Large-scale depositing

This page explains how to get your large-scale dataset into the data repository. It requires access to the storage infrastructure of SURF and assistance of an advisor.

Depositing is the act of uploading data to the Data Repository. Only registered users are permitted to deposit data and create publications.

When your dataset is very large in size and/or number of files, it is much more efficient to upload your data to the storage infrastructure of SURF and publish data from there. Generally, any dataset larger than 100 GB can be considered large-scale and this workflow applies.

You don’t have access by default to the storage infrastructure, so please contact an advisor in order to assist you on this.

Uploading data via the REST API

The Data Repository service provides a REST API that enables users to upload data and create deposits and other objects via tools or the command line. See the REST API page of this help documentation.

Creating deposits

Contrary to the online deposit workflow some steps in the creation of deposits change in the large-scale deposit workflow.

Prepare data

To prepare data for a large-scale deposit, there are some best practices for e.g. the file format, file size, metadata, data documentation and structuring.
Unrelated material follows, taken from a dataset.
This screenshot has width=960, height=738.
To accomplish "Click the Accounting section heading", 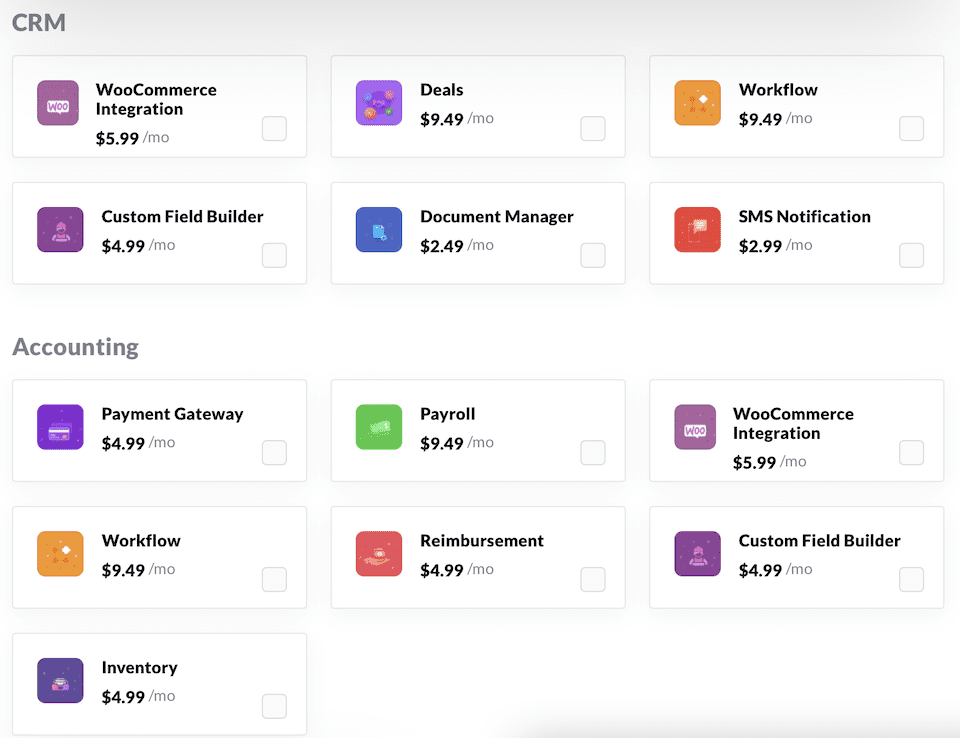I will click(75, 347).
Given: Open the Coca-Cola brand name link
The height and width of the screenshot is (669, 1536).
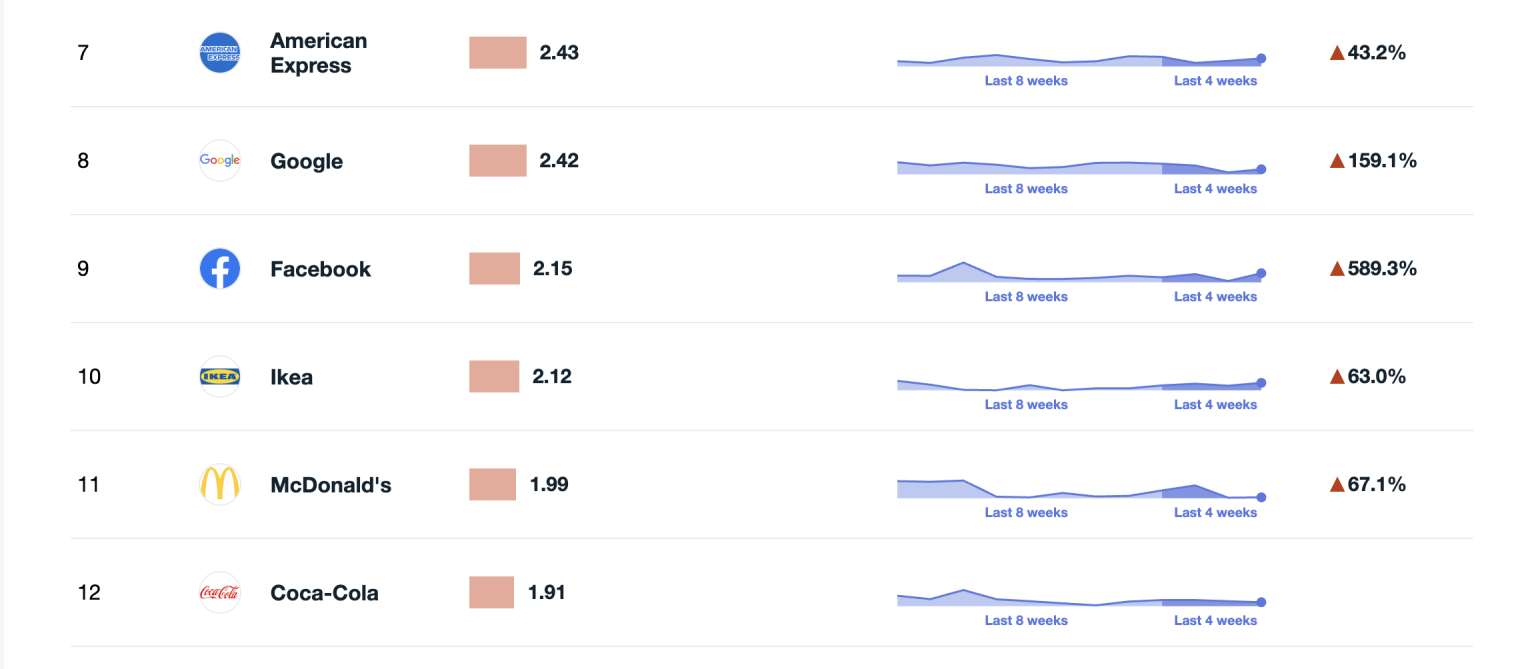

For more information, visit the Best Practices page.

Ingestion

Once you have access to the storage infrastructure, you can start uploading data using your favourite file transfer tool.

You can create folders and rename files so the structure of the publication is immediately clear.

Annotation

You can send your metadata to the advisor that is helping you publishing your dataset. The metadata will be attached to the files as soon as the publication is finalized.

Publication

Once the structure and annotation of all deposits are complete, the advisor will initiate a procedure that publishing all objects. This is done using internally developed tooling. Your data will be moved to a secure location and is no longer accessible from anywhere other than the Data Repository service.